Yeni yüzyılımızın bisiklet yüzyılı olması dileğiyle.
(link)
 
  • Beğen
Tepkiler: ugurus
"20.yüzyıl başı otomobil devrimine gebeydi, 21. yüzyıl bisiklet yüzyılı olmasın sakın... "
Son cümleyi tek başına okuyunca istemiyormuş gibi anlaşılıyor.
 
Teşekkürler paylaşım için. Yazıyı okudum ama o vergi olayını yazmasaymış iyi olacakmış Baştakiler kazara görüp hemen copy paste yaparlar .
Yurtdışı ile ülkemizi karşılaştırmak her konuda olduğu gibi bisiklet konusunda da üzücü .

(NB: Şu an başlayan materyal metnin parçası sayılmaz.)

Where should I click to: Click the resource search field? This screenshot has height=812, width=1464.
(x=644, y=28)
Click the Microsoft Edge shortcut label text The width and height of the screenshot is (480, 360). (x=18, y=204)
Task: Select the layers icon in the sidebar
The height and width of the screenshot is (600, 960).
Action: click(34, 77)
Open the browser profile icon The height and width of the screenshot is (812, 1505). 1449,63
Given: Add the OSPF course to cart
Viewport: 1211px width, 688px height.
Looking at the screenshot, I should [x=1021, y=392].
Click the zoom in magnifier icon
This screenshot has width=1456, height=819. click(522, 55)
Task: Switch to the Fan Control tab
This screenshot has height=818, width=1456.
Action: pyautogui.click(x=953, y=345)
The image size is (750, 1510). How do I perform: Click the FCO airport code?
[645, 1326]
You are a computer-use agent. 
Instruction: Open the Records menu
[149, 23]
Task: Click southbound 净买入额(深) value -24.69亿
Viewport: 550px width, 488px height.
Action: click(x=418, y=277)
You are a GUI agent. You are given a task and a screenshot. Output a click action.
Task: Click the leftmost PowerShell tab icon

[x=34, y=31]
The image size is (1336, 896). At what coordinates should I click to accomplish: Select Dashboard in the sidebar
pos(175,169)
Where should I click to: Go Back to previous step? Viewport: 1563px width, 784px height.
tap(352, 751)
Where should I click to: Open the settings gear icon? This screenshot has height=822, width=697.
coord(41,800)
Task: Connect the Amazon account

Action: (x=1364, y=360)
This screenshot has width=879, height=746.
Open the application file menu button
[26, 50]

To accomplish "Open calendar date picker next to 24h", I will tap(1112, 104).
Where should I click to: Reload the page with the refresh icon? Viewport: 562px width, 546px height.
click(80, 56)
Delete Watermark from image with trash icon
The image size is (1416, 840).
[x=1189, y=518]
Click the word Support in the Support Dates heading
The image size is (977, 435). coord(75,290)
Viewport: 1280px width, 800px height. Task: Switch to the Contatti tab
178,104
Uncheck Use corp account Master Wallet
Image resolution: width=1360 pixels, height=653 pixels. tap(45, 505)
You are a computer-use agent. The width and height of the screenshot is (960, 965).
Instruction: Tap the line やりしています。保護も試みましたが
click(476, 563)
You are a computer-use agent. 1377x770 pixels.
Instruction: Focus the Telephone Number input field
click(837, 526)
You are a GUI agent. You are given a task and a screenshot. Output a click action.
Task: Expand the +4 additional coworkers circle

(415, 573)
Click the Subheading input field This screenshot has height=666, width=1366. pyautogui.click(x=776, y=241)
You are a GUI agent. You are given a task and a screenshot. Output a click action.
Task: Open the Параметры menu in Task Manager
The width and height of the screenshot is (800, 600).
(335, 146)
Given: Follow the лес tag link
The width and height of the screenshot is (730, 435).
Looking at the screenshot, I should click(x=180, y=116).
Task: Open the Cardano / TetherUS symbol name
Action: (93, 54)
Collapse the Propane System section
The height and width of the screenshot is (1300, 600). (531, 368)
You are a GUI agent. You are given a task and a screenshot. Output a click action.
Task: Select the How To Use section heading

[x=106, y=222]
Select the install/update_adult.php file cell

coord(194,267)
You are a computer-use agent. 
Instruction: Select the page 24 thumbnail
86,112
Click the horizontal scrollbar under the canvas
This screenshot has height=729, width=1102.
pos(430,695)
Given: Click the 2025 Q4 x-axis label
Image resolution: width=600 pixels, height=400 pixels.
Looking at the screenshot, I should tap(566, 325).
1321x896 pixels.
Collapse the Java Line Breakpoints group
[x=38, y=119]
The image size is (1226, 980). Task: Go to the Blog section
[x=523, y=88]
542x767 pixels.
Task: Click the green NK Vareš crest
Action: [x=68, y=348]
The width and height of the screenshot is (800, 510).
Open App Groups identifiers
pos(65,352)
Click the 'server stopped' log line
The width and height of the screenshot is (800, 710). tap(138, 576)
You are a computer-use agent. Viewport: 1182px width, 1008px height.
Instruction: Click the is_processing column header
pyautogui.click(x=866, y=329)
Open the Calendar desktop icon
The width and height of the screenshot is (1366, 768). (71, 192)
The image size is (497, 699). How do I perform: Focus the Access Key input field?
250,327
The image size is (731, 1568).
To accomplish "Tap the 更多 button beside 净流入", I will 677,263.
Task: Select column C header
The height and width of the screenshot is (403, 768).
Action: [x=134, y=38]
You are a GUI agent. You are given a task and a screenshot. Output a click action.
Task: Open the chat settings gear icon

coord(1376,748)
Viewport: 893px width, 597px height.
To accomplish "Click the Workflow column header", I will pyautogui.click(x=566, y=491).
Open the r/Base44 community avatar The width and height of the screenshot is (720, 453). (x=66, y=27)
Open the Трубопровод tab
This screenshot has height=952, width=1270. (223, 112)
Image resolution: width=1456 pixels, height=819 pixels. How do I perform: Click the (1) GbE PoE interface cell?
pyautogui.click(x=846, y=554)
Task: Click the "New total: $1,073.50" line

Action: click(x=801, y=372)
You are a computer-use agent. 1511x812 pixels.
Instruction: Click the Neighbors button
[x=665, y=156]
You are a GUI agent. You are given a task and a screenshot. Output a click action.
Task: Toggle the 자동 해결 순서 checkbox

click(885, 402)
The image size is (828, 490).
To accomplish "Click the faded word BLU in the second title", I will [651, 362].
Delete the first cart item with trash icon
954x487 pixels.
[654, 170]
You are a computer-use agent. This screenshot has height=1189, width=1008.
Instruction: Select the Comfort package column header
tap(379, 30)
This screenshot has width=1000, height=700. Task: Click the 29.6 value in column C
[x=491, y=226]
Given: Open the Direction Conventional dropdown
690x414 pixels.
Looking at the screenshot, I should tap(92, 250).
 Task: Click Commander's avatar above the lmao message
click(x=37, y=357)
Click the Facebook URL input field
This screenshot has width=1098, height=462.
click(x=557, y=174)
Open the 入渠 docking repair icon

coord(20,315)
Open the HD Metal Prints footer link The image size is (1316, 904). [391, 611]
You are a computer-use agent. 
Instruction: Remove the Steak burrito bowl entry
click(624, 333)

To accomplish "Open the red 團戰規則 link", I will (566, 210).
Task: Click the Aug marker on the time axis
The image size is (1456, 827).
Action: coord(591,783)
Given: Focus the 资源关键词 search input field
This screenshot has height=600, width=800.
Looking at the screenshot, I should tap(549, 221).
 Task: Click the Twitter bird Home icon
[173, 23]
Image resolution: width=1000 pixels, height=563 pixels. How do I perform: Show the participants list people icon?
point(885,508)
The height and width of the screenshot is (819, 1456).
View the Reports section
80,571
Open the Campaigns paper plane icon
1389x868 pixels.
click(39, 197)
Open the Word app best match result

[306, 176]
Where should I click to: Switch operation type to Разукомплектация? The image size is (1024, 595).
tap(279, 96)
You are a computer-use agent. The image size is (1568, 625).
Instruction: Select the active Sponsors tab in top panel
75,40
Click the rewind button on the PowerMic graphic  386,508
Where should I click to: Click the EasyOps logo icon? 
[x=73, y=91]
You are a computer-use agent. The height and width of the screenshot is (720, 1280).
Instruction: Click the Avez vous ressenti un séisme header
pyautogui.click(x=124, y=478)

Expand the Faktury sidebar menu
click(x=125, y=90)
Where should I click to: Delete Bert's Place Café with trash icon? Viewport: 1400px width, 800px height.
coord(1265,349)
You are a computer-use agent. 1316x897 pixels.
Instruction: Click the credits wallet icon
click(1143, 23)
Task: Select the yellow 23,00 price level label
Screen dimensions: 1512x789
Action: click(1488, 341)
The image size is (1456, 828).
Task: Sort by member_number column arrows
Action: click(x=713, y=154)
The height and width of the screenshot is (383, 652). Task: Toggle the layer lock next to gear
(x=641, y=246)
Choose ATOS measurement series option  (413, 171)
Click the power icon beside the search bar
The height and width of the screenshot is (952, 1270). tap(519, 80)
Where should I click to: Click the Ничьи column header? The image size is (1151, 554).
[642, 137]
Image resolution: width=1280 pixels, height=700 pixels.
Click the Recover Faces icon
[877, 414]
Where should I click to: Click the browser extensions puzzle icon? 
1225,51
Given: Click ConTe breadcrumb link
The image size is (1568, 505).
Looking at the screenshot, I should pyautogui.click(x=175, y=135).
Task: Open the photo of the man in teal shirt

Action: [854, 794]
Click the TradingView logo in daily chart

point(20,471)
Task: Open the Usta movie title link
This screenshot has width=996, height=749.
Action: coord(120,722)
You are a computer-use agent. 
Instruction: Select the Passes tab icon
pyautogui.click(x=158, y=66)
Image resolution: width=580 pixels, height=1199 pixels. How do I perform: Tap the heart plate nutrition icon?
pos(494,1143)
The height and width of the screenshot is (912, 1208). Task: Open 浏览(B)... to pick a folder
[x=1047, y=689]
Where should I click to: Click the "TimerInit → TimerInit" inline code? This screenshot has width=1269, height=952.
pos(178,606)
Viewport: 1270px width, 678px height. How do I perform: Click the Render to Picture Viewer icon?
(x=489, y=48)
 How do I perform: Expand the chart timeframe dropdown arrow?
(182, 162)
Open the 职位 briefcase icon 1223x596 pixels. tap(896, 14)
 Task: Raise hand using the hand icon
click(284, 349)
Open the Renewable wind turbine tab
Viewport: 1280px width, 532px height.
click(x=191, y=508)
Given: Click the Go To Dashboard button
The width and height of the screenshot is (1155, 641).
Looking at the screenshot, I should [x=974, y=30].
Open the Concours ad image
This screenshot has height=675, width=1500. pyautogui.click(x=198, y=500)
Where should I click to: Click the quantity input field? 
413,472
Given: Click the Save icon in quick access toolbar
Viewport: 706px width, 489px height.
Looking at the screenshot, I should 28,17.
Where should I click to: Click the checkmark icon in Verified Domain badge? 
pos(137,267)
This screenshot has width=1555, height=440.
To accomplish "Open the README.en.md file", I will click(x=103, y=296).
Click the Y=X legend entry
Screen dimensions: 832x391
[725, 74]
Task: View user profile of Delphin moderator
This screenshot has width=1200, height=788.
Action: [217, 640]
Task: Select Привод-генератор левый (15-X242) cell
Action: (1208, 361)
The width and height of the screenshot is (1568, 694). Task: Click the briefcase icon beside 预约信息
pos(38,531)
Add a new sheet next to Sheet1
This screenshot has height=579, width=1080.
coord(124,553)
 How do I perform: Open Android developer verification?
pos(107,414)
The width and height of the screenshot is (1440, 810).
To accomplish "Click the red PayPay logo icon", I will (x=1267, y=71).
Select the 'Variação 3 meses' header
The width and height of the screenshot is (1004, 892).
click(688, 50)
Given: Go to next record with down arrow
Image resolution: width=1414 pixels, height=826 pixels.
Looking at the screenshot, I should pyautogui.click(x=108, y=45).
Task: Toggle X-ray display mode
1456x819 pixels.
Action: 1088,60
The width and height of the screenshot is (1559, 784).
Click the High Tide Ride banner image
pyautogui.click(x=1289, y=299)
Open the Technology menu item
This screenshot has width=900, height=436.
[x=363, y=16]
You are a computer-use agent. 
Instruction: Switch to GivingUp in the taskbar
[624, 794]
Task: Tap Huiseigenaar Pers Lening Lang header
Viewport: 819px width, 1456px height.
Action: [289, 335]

Ülke olarak bisiklet olayına çok uzağız , bunun çok nedeni var ve düzelmesi zor .
 
Uludağ kimsenin rant alanı olamaz.
Konuyu gündemde tutup farkındalık oluşturmak gerekiyor..
(link)
 
"Çevreci olmak" ya da kendi elimizle yaktığımız cehennem ateşi...

(link)
 
Fecaate doğru son sürat... Azalmayan otomobil, dolayısıyla petrol kullanımı, insanlardaki bilinçsizlikle artan plastik kullanımı, hoyratça yapılan su israfı, elektriği klima ile ısı enerjisine çevirip atmosferi daha da ısıtmamız (klima, soğuttuğu küçük iç mekandan çektiği enerjinin 5-6 katını dış üniteden atmosfere verir), tüketim çılgınlığının getirdiği endüstriyel kirlilik ve enerji ısrafı...
 
Geçen gece turdayken bir köy çıkışında hava o kadar serindi ki çok rahat sürdük. Ne zaman ki sanayi bölgesine girmeye başladık işte o an yüzümüze bir sıcak hava dalgası vurdu resmen. Bu kadar belirgin bir fark olacağını böyle bıçakla kesilir gibi hava değişimi olabileceğini hiç düşünmemiştim. Betonlaşma bizi mahvedecek. Uludağ da göçüp gitmek üzere. Artık en fazla 2-3 nesil yaşarız gibi hissediyorum. Sonrası nüfus patlaması, doğal yaşamın öldürülmesi vs derken pek mümkün gözükmüyor.
 
Dolar fırladı, akaryakit tarihinde görulmemiş zamlara maruz kaldı. Bakıyorum trafikte bir azalma yok, araç fiyatlarında düşüş yok, arabayı biraz dikkatli kullanayım az yaksın diyen gene yok. Acaba akaryakıt kaç olunca bu millet gereksiz araç kullanımını bırakacak merak ediyorum.
Zamdan önce benzin alırken satış elamanı diyor "zam geldikten sonra daha çok satiyoruz"🤔
Tarihte görülmemiş zamlar devam ediyor maalesef. Haftaya yine geliyor.